Fifteen years have passed since the overthrow of Chile's last elected government, the Popular Unity regime of Salvador Allende. Other Latin American nations--Argentina, Uruguay, Bolivia--have passed in this period from democracy through dictatorship to democracy again. Chile, however, which for more than half a century maintained one of the continent's proudest liberal traditions, has remained under the heel of the military. An entire generation has now matured beneath the gloomy authoritarianism of Gen. Augusto Pinochet.
It is into this world that Jose Donoso, Chile's most famous living author, thrusts us into his new novel, "Curfew." Manungo Vera, a famous protest singer, returns to his native land after a 15-year Parisian exile. His relationship with the mother of his son at an end, his career in abeyance due both to a recurring tinnitus and a personal crisis before the prospect of middle age, he arrives in Santiago the day of the wake of Matilde Neruda, the widow of the nation's greatest poet, Pablo Neruda, dead himself in the earliest days of military rule.
In the 24 hours that follow, we witness Vera's re-entry into a world no longer his. At the wake of his old friend from the days of the Nerudas' residence in Paris, Vera is drawn to Judit Torre, a former revolutionary herself returned from exile, apparently reintegrated in the society and yet secretly involved in a complex and intensely personal conspiracy. At the Neruda house, amid the crowd of mourners, the two individually confront old comrades-in-arms, young radicals with romantic revolutionary visions, the privileged opposition distrusted by their more intensely politicized friends. Later, after a chance meeting on the street, Vera and Torre together come in contact with other elements of Pinochet's Chile: the ever-growing army of the country's dispossessed, ragtag ragpickers whose only hope must be apocalyptic revolution, as well as those who to a greater or lesser extent have made their peace with the gray and implacable monstrousness of institutionalized repression, informing, torture.
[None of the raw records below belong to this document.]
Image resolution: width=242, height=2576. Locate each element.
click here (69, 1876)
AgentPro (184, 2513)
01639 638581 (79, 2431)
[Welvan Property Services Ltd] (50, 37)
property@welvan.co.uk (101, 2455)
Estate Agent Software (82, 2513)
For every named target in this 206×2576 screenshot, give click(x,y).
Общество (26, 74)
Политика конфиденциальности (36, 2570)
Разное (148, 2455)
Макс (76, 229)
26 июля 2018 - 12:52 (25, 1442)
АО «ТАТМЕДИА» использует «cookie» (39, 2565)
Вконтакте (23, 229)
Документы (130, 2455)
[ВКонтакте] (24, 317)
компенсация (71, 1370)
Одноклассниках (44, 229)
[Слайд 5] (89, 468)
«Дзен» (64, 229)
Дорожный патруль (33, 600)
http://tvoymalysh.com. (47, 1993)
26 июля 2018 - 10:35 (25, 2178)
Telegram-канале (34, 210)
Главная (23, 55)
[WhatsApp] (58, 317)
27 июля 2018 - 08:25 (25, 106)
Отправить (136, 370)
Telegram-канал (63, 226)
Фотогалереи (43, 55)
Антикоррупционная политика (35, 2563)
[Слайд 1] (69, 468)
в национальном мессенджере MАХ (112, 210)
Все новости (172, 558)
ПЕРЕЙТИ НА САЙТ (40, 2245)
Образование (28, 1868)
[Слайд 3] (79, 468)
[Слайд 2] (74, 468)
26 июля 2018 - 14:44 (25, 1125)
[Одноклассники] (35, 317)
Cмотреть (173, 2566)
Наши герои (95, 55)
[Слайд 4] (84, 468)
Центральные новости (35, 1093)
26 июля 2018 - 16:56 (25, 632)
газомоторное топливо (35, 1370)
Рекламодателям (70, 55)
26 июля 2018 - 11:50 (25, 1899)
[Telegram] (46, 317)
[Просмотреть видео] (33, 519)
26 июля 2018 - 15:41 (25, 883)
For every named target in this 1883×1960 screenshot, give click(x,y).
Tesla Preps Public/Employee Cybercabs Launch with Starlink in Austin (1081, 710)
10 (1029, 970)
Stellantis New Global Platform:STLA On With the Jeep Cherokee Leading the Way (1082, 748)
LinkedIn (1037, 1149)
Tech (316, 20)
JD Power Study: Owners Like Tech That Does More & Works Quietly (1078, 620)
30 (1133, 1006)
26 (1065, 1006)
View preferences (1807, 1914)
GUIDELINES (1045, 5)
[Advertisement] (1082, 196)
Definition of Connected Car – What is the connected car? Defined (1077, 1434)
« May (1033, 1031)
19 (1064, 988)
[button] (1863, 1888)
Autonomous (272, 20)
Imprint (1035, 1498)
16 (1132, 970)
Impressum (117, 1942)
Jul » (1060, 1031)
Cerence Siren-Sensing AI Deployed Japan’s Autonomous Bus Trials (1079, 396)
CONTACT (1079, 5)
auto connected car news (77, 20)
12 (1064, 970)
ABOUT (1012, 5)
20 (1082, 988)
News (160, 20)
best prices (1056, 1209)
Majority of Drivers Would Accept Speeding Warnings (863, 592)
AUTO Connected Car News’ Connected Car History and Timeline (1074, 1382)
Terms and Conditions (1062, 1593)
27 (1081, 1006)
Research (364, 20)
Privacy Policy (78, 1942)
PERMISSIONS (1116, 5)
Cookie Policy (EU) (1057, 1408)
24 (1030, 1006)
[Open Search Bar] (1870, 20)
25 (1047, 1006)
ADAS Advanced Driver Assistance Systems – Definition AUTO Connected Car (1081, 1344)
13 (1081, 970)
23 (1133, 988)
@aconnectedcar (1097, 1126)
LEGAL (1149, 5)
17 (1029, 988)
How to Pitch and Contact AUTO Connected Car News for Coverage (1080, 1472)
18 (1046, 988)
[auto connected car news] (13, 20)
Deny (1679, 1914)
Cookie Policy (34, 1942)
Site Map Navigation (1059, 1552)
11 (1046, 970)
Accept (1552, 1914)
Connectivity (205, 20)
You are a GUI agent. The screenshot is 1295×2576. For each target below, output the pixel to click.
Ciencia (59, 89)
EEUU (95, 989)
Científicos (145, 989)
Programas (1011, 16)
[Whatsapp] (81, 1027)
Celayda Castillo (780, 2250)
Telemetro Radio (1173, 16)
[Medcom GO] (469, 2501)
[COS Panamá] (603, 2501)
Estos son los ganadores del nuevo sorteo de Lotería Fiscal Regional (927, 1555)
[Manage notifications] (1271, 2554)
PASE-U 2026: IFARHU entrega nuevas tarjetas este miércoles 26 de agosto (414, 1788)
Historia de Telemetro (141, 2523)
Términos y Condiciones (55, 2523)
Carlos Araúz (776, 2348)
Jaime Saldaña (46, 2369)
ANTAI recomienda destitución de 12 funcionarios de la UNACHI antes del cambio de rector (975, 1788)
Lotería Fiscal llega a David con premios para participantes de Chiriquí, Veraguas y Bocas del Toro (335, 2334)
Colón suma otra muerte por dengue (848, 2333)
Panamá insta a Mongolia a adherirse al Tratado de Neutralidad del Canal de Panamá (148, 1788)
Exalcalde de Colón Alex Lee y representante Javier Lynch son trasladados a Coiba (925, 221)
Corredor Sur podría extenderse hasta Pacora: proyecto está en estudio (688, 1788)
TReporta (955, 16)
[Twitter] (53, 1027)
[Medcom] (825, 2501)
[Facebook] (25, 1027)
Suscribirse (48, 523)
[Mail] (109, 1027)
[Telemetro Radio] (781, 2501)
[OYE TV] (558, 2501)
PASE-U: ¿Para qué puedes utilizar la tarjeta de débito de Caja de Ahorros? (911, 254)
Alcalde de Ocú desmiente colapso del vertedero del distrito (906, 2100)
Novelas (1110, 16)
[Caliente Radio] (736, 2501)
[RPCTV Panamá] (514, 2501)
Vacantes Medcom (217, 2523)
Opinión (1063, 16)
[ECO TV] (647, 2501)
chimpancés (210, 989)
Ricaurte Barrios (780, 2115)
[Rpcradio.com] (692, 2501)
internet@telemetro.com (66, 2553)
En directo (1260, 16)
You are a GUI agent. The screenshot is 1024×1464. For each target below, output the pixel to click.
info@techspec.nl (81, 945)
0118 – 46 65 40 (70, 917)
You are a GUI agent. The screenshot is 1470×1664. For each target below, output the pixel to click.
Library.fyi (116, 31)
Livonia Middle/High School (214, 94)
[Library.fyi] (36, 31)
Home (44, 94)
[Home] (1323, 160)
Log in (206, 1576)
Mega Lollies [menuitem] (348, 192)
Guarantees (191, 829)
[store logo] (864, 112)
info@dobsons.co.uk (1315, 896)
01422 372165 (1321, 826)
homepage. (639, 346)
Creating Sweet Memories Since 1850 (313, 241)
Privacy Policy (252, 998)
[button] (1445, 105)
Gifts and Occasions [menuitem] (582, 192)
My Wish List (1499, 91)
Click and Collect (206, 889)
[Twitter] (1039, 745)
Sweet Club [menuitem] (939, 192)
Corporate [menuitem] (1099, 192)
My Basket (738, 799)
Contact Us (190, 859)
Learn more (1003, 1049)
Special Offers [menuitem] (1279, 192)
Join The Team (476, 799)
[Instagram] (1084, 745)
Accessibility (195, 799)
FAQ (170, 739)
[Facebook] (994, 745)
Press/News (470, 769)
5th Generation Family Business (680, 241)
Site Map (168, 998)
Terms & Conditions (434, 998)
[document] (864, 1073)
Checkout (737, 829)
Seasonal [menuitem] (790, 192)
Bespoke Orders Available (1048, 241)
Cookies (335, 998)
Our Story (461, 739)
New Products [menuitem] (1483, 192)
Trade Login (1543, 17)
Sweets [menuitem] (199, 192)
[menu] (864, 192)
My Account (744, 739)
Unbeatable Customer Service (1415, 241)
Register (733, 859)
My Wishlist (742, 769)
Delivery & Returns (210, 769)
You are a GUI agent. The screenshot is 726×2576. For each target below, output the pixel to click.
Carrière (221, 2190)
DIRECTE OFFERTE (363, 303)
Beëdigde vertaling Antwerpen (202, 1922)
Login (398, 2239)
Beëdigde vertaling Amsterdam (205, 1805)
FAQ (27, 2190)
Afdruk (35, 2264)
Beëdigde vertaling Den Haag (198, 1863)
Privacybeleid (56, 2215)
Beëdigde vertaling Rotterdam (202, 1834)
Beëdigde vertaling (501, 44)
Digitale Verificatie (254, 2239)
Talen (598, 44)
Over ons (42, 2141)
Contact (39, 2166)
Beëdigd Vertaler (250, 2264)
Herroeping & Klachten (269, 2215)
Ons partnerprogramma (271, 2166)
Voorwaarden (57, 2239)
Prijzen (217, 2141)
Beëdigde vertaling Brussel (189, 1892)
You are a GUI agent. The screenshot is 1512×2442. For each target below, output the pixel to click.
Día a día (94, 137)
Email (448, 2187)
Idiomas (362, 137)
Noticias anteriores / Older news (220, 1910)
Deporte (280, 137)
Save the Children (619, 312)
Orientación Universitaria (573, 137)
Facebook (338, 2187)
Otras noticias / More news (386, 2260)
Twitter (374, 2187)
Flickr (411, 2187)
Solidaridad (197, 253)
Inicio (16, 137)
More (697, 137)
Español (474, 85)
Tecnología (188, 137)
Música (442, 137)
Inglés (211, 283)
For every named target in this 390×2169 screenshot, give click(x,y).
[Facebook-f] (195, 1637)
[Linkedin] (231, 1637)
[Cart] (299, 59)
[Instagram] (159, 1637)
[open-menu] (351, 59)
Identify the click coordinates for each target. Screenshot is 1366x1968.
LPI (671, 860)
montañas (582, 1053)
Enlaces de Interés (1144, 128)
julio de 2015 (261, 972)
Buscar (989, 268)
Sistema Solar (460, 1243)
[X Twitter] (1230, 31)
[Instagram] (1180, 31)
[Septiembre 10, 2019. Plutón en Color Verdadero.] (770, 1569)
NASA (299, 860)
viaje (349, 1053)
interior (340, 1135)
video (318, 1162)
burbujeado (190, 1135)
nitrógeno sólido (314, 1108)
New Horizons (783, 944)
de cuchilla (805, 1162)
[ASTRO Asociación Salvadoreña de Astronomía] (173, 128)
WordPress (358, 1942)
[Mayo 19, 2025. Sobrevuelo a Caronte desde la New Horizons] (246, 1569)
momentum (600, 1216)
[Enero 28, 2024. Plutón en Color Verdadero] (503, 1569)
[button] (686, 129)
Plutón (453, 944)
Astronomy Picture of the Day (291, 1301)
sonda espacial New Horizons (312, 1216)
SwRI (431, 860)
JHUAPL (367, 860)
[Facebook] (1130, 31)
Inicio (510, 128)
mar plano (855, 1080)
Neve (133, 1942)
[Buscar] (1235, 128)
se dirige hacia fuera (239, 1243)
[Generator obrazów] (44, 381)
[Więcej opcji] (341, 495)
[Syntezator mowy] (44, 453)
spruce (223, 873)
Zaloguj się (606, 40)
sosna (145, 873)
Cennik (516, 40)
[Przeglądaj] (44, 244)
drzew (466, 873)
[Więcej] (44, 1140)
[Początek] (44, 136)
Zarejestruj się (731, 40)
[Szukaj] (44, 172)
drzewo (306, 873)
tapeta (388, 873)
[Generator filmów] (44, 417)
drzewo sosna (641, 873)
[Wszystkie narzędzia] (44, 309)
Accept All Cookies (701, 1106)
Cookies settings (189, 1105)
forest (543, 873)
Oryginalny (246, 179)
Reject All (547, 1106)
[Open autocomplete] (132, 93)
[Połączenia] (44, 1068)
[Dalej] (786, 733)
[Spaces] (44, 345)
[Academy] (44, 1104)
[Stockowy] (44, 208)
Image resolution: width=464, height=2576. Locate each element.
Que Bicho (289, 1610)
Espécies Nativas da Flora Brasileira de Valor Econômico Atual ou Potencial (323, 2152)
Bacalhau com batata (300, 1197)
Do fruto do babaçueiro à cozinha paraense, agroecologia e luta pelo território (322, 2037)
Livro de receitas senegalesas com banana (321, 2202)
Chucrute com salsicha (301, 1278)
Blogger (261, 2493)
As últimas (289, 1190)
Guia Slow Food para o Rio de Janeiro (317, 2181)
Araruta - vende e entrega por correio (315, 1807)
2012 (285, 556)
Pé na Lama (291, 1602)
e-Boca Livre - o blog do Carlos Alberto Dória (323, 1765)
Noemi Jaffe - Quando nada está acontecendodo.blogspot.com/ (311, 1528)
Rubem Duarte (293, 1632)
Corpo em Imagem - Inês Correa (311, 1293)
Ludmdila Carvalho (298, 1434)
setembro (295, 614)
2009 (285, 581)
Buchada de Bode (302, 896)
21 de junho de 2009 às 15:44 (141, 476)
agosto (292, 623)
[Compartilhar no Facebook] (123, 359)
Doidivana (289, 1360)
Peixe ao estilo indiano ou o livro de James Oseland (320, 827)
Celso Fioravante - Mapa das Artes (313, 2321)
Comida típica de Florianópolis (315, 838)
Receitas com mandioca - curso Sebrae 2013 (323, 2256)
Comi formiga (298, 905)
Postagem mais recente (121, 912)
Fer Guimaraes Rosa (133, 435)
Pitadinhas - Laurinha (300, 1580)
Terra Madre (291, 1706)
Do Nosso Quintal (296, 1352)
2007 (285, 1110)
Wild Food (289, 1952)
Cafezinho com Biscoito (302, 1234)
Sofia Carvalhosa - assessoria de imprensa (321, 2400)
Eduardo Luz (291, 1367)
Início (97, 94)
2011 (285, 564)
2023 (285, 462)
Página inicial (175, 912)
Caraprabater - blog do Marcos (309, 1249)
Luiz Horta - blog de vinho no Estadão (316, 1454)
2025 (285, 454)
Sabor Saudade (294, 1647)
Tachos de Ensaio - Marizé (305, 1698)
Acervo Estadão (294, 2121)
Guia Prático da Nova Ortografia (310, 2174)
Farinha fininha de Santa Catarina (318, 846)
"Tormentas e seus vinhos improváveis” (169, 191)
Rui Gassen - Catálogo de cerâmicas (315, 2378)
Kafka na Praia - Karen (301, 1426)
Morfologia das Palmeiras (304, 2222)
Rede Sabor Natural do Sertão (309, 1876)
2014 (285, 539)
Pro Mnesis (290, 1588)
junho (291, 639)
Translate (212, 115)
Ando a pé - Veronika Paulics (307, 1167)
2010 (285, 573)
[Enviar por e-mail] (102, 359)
Donoso, who himself spent long years as an expatriate, documents the perverse effects of a decade and a half of dictatorship. A government which, as most of its ilk, sees itself as above politics, has created a society in which politics permeates and predetermines everything. He shows us the uneasy alliances and furious infighting among various factions of the Left, which reduces all the groups to equal impotence as the country stagnates in economic and spiritual torpor. Among the regime's supporters, meanwhile, there is an equivalent kind of jockeying, the peevish concern for minor privilege which can determine life or death for someone run afoul of the authorities. Trapped in a world in which, overtly, the personal is political and vice versa, in which one's fate can be determined by bad timing or caprice, Donoso's characters can make no plans, live with no assurance. Judit Torre, for example, embodies the contradictions of life in a military police state. Of privileged family, she nonetheless became a revolutionary and the companion of one of the movement's leaders. Captured, she was arbitrarily saved from rape, released from her secret prison by bureaucratic oversight, issued a passport by a sympathetic functionary himself later disappeared. Anxious for revenge for a violation that never in fact occurred, yet ravaged by a sense of unworthiness beside those who have suffered more gruesomely, she still imagines almost against her will a possible happiness with Manungo Vera in Paris: safe, distant, private. Vera is himself torn, tempted constantly to flee back to the Rue Sevastopol at the same time he is drawn further and further into the drama of his martyred homeland.
Unlike much of Donoso's other work, including his most famous, "The Obscene Bird of Night," this book depends little on the magical, on that dreamlike mix of the quotidian and the supernatural we have come to expect in much Latin American literature. Magic is here, however, woven sparingly throughout the text, and, is, finally, the sign of the very faint hope with which Donoso concludes. Magic. Children. Art.
These are perhaps the means by which Chile and its people may achieve some future redemption. Yet, this is a land, for the last 15 years, populated by people who "defined themselves through hatred, (and so) their lives gave them intolerable pain because of this sad mutilation history had imposed upon them." The novel ends not with love consummated, but merely with the notion that, in a day not too far distant, the word might be uttered aloud. It is a bleak but fitting conclusion to this dark and moving novel.
Donoso is fluently served by his translator, Alfred MacAdam, though, interestingly, "Curfew" is not what the book is called in Spanish. Perhaps the translation of the original title seemed to publishers here too grim or dramatic for the American audience, so many thousands of miles from the realities of Santiago. There, in Chile itself, the book is called "La Desesperanza." It means despair.